Although the basic LED drivers designed for general lighting applications are relatively simple, this design can become very complex when additional functions such as phase cut dimming and power factor correction are required. Non-dimming LED drivers without power factor correction typically include an off-line switching power supply that is tuned for constant current output. This is not much different from standard off-line switching power supplies and models that are common in AC-DC adapters. This design can use standard SMPS (switching power supply) circuit topologies such as buck, boost or flyback converters.
On December 3, 2009, the US Department of Energy (DOE) released the final version of the "Energy Star" specification for the integrated LED lamp project, stipulating that the power factor of LED drivers used in the United States must be better than 0.7, while industrial applications Expected to be better than 0.9. Many products in the market are still unable to meet such requirements, so the future needs to be replaced with more advanced products. There are two ways to implement power factor correction (PFC), each requiring additional circuitry at the front end of the power converter: a simple low-cost passive PFC, and a more complex active PFC.
Before delving deeper into these methods, one thing to emphasize is that in order to receive an ENERGY STAR rating, the LED driver must be dimmable.
In general, this means that the adjustability will be derived from the existing wall-type electronic dimmer based on the principle of phase-cutting. This principle was originally designed to design pure-impedance incandescent lamps. While other dimming methods, such as linear 0-10V dimming or DALI, may be desirable, they may all be limited to high-end industrial LED drivers.
So far, the application of phase-cut dimmers is quite extensive, and it is clear that LED lamps that can effectively dim will have great advantages. Since there are many low-cost dimmers based on triacs on the market, it is unrealistic to ensure that LED drivers are compatible with all categories. In particular, many dimmers use only basic designs and have very limited performance. For this reason, the ENERGY STAR program only requires LED driver manufacturers to specify in a web page which dimmers are compatible with their products.
Another requirement worth noting in the ENERGY STAR specification is that the LED's operating frequency must be greater than 150 Hz to eliminate the possibility of visible flicker. This means that the output current to the LED cannot be supplied with any large amount of ripple that is twice the linear frequency (50 Hz or 60 Hz).
In off-line applications such as office lighting, public buildings and neighborhood lighting, LED lighting is used in more and more applications and will continue to be in the next few years. In these applications, high-power LEDs will replace linear or high-power CFL fluorescent lamps, HID lamps, and incandescent lamps. These applications require an LED driver with a typical power range of 25W to 150W. In many cases, the LED load consists of a high-brightness white LED array, typically in a variety of chip packages. The DC current used to drive these loads is typically at least 1 amp. Actually there are also AC current driven LED systems, but DC systems are generally considered to provide better driving conditions for LEDs.

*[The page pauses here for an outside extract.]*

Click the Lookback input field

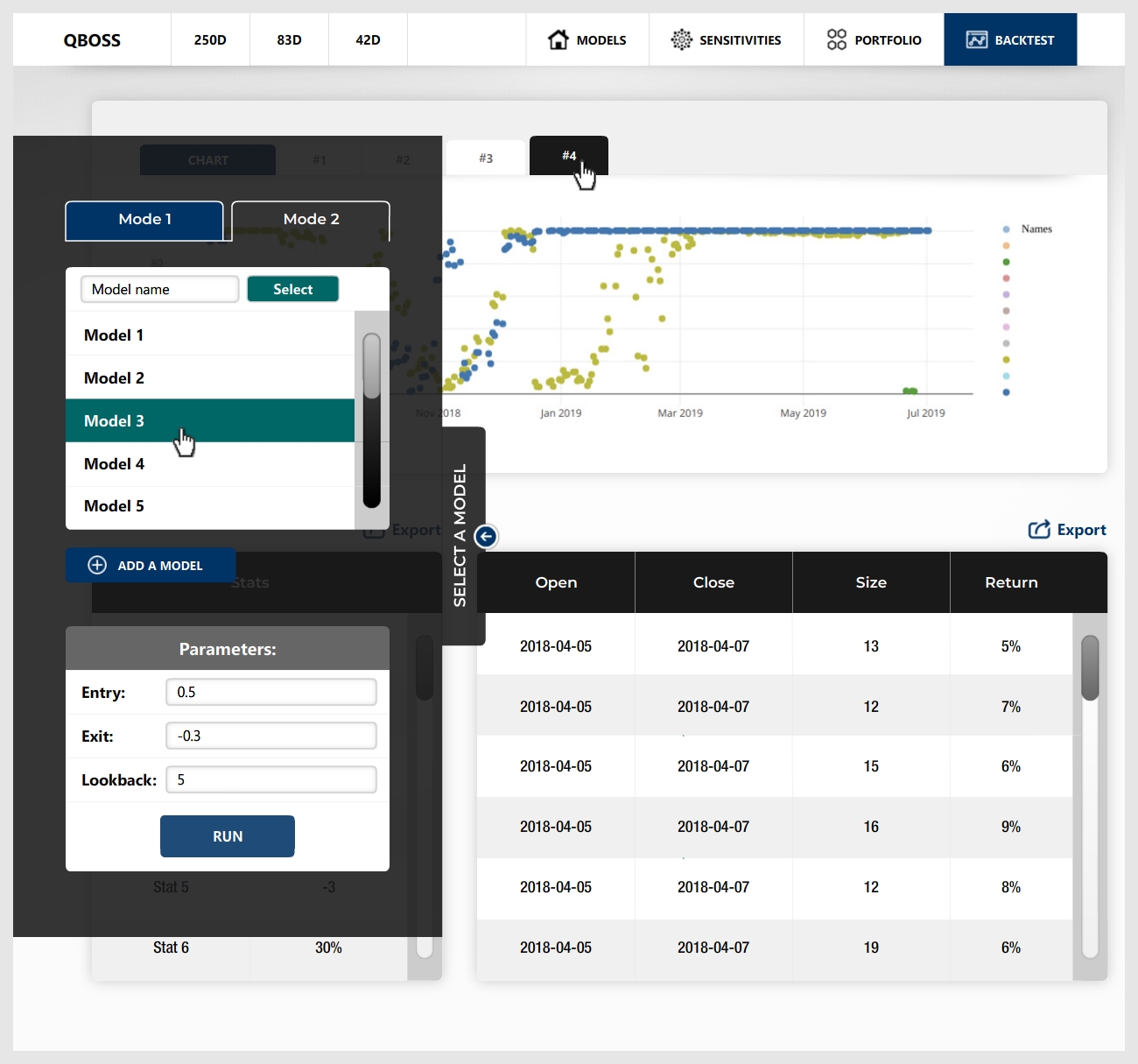[x=271, y=779]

Galvanic isolation is required in LED lighting equipment to prevent the risk of electric shock where it can be accessed, which can occur in most cases unless an insulated mechanical system is used. This is because LED chips need to be connected to a metal heat sink unlike products such as fluorescent lighting devices that do not require insulation to achieve safety. In order to achieve good thermal conductivity, it is necessary to form a thermal barrier between the LED chip and the heat sink, so that it is not necessary to add an insulating material to meet the insulation requirement. Therefore, it is the best choice to form insulation inside the LED driver, and it also shows that the power converter topology is feasible.